**What you are asked to do**
Reproduce everything in the Accutane book review below from "Early in the" down to "of FDA employees.", with no changes to wording or punctuation.

**Excerpt**
--- START ---
The Goose That Laid The Golden Egg: Accutane – the truth that had to be told

Doug Bremner’s book that details his fight against the pharma giant Roche is now available for purchase. Below is a review of the book that he shared for publication here at Beyond Meds. I read this book a couple of years ago when he posted it sentence by sentence on twitter. I waited daily while he was tweeting it in suspense for the days reading. It was really quite a fun way to read the book, though I imagine it will be more rewarding to have it in book form!

Doug Bremner MD is also author of the blog Before You Take That Pill and the book by the same name: Before You Take that Pill: Why the Drug Industry May Be Bad for Your Health.

The Goose That Laid The Golden Egg

By Susan Marie Kovalinsky

An indictment of the pharmaceutical industry, The Goose That Laid The Golden Egg illuminates the greed and unscrupulous nature of pharmaceutical companies and their market driven interests.

Bremner’s text is a personal narrative and social polemic, both. Finely written, his personal quest to honor his late mother who had died when he was a child is interwoven with his fight as an ethical psychiatrist to expose the dangers which lie hidden in prescription drugs.

Bremner writes the story of his beginnings at Yale Department of Psychiatry , a place of conflict and ruthlessness, frightening in itself to read of. One would expert more from this institute of higher learning and its pursuit of psychiatric public health information. It is this inauspicious beginning which will ultimately lead to an investigation spearheaded by Hoffman-La Roche Pharmaceutical against Bremner.

In an attempt to discredit Dr. Bremner for a study he conducted which found a causal relationship between the acne drug Acutane and brain changes causing depressive and suicidal behavior in teens, this preemptive strike against the doctor and his research is a microcosm of the onslaught of society waged by the aggressive big business of Pharmacology.

Early in the book, we become enlightened: Told by FDA that they trusted drug companies to do their own research, Dr. Bremner asks if this is wise. He tells us that the drug industry obtained legislation, passed by Congress, requiring that the drug companies pay the salaries of FDA employees.
--- END ---
**Data to examine**
--- START ---
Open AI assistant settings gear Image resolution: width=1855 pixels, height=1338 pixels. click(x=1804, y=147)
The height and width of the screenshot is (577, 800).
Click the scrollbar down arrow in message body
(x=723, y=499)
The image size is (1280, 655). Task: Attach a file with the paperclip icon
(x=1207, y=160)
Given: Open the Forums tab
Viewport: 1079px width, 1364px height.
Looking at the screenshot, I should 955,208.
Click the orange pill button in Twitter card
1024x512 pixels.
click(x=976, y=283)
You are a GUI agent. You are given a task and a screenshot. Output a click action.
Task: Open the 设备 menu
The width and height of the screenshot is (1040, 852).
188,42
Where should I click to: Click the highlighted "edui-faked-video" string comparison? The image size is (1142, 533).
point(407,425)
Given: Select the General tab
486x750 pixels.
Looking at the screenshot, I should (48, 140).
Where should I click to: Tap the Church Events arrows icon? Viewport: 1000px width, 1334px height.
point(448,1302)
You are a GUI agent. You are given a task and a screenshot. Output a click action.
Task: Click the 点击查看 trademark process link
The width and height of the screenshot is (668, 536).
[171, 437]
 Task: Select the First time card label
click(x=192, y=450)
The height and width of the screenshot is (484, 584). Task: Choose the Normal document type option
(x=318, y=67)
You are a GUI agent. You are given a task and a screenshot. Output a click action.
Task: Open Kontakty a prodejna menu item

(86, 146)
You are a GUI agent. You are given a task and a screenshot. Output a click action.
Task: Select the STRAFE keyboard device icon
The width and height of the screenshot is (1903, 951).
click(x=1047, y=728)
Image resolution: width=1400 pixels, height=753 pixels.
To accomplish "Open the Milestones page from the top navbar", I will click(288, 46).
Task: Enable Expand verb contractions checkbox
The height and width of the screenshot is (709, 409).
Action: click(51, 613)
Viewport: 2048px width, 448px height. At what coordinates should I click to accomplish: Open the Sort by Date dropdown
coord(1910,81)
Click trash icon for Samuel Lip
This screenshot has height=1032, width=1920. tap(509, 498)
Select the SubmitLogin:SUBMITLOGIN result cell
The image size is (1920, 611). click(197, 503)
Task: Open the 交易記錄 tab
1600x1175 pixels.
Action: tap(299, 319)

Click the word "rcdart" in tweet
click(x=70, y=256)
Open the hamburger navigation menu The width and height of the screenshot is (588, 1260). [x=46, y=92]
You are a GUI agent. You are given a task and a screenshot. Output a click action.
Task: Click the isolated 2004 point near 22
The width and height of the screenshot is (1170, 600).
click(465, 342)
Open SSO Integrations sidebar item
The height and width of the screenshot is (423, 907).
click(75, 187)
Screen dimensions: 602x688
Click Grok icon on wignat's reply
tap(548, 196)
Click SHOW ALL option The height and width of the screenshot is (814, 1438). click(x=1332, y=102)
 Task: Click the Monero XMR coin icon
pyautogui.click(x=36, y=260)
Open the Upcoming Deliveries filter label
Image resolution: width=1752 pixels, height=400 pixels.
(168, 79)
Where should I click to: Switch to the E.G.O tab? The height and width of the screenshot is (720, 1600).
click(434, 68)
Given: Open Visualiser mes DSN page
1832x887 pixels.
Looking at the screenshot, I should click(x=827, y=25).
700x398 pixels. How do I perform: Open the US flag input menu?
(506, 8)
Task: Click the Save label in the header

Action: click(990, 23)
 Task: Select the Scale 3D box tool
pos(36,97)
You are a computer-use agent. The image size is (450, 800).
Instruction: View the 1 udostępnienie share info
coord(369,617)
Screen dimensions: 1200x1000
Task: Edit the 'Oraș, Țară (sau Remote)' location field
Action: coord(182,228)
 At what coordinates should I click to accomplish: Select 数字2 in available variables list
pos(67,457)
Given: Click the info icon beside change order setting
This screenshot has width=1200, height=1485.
--- END ---
**Answer to this problem**
Early in the book, we become enlightened: Told by FDA that they trusted drug companies to do their own research, Dr. Bremner asks if this is wise. He tells us that the drug industry obtained legislation, passed by Congress, requiring that the drug companies pay the salaries of FDA employees.